I've often wondered the same thought myself. I can't imagine that any but the most deluded souls are unaware where this debate is heading, or how it will be evaluated 30 years hence. The opponents of DADT repeal have to be aware that they will be considered villains by history.

In a sense, that makes it a little admirable (odd as that is to say). There is something to be said for looking history in the eye and standing on principle, knowing full well you are forever committing your name to disgrace. For the people whose opposition to gay equality is genuine and heartfelt, there is something rather amazing at their willingness to take on such a role. I disagree with such people stridently, and will do my utmost to ensure that they are inscribed as villains sooner rather than later, but such deep commitment is a rare thing.

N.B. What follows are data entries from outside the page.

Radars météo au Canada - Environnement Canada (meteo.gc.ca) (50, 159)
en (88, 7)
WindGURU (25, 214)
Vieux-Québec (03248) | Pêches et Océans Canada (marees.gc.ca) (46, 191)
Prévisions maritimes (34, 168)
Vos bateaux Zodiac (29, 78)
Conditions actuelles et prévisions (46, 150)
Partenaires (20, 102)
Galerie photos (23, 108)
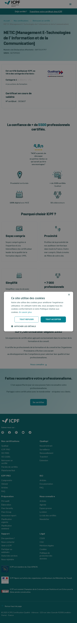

Of course, that only applies to those whose opposition stems from heartfelt commitment. For those who act this way for the sake of short-term political expediency -- or worse, pettiness and spite -- it's just sad.

6 comments:

N. Friedman said...

I do not know what side of any debate history is on but, whatever history may bring, I would prefer eliminating DADT.

Matt said...

I think I kind of hate "the right side of history" arguments. Doesn't that assume a shared faith that things are getting better and that the changes seen are signs of things getting better? Seems kind of circular.

PG said...

I assume "right side of history" is just that "this will be the ultimate outcome." Abortion prohibitionists may well be arguing the "right side of history," inasmuch as technology theoretically could advance to the point that viability begins at conception (e.g. we have artificial wombs as in Brave New World), so that no embryo/fetus ever has to die for a woman to avoid being pregnant with it; it can just complete development in the tech bubble, so all women who want to end a pregnancy are required to get a C-section and have the fetus removed.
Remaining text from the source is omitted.